1.2 仪器与方法 采用GE APEX 512层CT仪,嘱患者仰卧,行颈部平扫+增强扫描,扫描范围自颅底上方3~4 cm至锁骨上窝;参数:自动管电压(80~120 kV),自动管电流(45~450 mA),螺距0.992,层厚及层间距均为3 mm。完成平扫后经肘静脉以3.0 ml/s流率注射80 ml碘海醇对比剂(350 mgI/ml),于60~65 s后行静脉期扫描。扫描结束后分别以ASIR-V(重建百分比为50%)联合Smart MAR (IR+S组)、DLR-H(重建强度为高水平)联合Smart MAR(DH+S组)、DLR-M(重建强度为中水平)联合Smart MAR(DM+S组)、DLR-H(DH组)及DLR-M(DM组)重建静脉期图像,层厚及层间距均为0.625 mm。
分别由2名具有5年以上工作经验且不知晓患者及图像信息的放射科主治医师以Likert量表对图像整体(包括显示口腔结构、噪声、纹理及金属伪影)及显示病灶质量进行主观评分(表1),意见存在分歧时经讨论达成一致。
表1 图像整体及显示病灶质量主观评分标准
1.4 统计学分析 采用SPSS 21.0统计分析软件。以中位数(上下四分位数)表示不符合正态分布的计量资料,以Friedman检验进行多组间比较,以Wilcoxon秩和检验行两两比较。P<0.05为差异有统计学意义。
2.1 客观评估 5组图像SD1、SD2及AI差异均有统计学意义(P均<0.05)。SD1及AI在DH+S组、DM+S组、IR+S组、DH组及DM组依次升高(P均<0.05)。SD2在DH+S组、DM+S组及IR+S组依次升高(P均<0.05),而DH+S组与DH组、DM+S组与DM组差异均无统计学意义(P均>0.05)。见表2。
表2 不同重建算法颈部CT图像质量评价结果(n=90)
2.2 主观评估 10例[包括6例存在颈部病变(6/19,31.58%)及4例(4/41,9.76%)无颈部病变]于IR+S组、DH+S组及DM+S组图像中可见DH组及DM组图像中不存在的伪影。19例存在颈部病变且受金属伪影干扰患者中,16例(16/19,84.21%)病变于5组图像中均可识别,3例(3/19,15.79%)病变仅可于IR+S组、DH+S组及DM+S组图像中识别。见图1、2。
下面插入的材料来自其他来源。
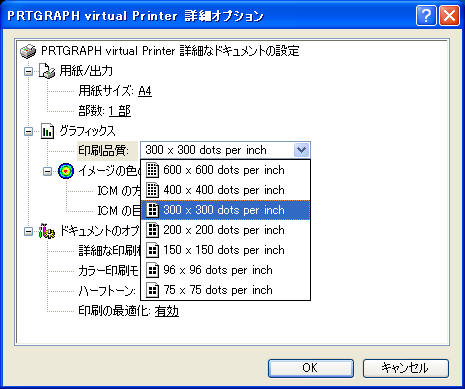Click the color target image color icon
The width and height of the screenshot is (465, 389).
pos(66,171)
图1 患者男,40岁,右侧扁桃体鳞癌,左下第二前磨牙、第一磨牙、第二磨牙及右下第一磨牙义齿 A、B.DLR-H图(A)及DLR-M图(B)示口腔明显金属伪影,右侧扁桃体内见卵圆形强化灶显示较差,边界不清、密度不均; C~E.ASIR-V联合Smart MAR图(C)、DLR-H联合Smart MAR图(D)及DLR-M联合Smart MAR图(E)示右侧扁桃体区无明显伪影,病灶边界尚清,易于识别 (箭示病灶)
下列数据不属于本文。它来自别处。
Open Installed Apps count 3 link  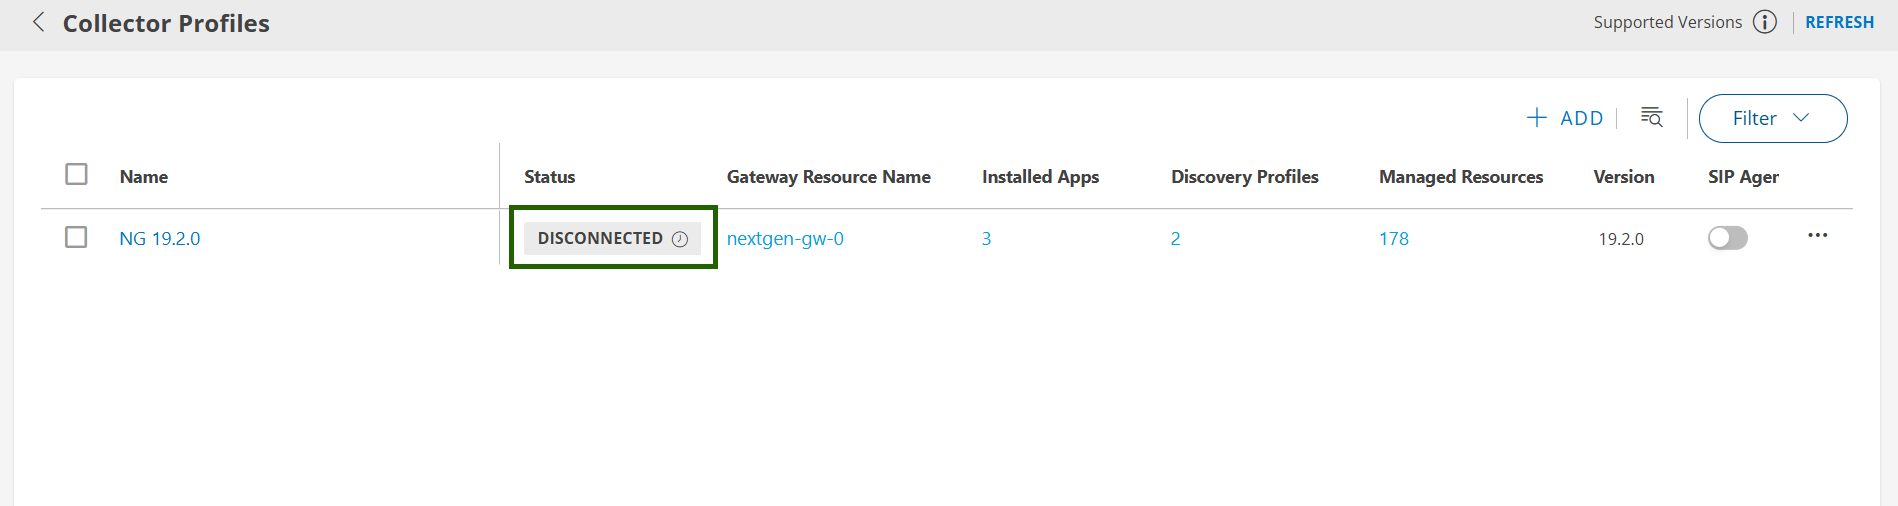[986, 239]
图2 患者女,56岁,右上中切牙义齿 A、B.DLR-H图(A)及DLR-M图(B)中舌部未见明显伪影;C~E.ASIR-V联合Smart MAR图(C)、DLR-H联合Smart MAR图(D)及DLR-M联合Smart MAR图(E)中见舌部伪影(箭)
5组图像整体质量及显示病灶质量主观评分差异均有统计学意义(P均<0.001),在DH+S组、DM+S组及IR+S组依次降低(P均<0.05),但均高于DH组及DM组(P均<0.05),而DM组与DH组间差异均无统计学意义(P均>0.05)。见表2。
口腔金属植入物产生的放射状或条纹伪影可对影像学医师识别图像中的口腔结构及颈部病变造成干扰。FELDHAUS等[3]分别以ASIR-V联合Smart MAR算法和单独ASIR-V算法重建头颈部CT图像,发现前者金属伪影明显小于后者,且对恶性肿瘤检出率更高。本研究分别以ASIR-V联合Smart MAR、DLR-H联合Smart MAR、DLR-M联合Smart MAR、DLR-H及DLR-M算法重建颈部CT图像,结果显示联合Smart MAR算法图像的AI均明显低于单独DLR算法,且3例(3/19,15.79%)病变仅于联合Smart MAR图中显示,提示Smart MAR可减少头颈部CT图像中来自口腔金属植入物的伪影而清晰显示口腔结构及病灶,有利于提高图像质量。
对于存在髋关节或脊柱金属植入物患者,以Smart MAR算法重建CT图像可能引入伪影,导致假体周围出现透亮线或形态失真[11];而其他MAR算法,如O-MAR、iMAR及单能量联合MAR等则可致存在口腔金属植入物者头颈部CT图像出现低密度条纹或放射状伪影[12-14]。本研究存在颈部病变的19例中的6例(6/19,31.58%)和无颈部病变的41例中的4例(4/41,9.76%)于IR+S组、DH+S组及DM+S组中出现不见于DH组及DM组中的伪影,可能与Smart MAR算法对密度不均匀较为敏感、进而过度或错误加以校正有关。以上结果提示,对于存在口腔金属植入物的颈部病变患者,以Smart MAR重建头颈部CT图像可能更易出现伪影,需结合其他图像进行综合评估。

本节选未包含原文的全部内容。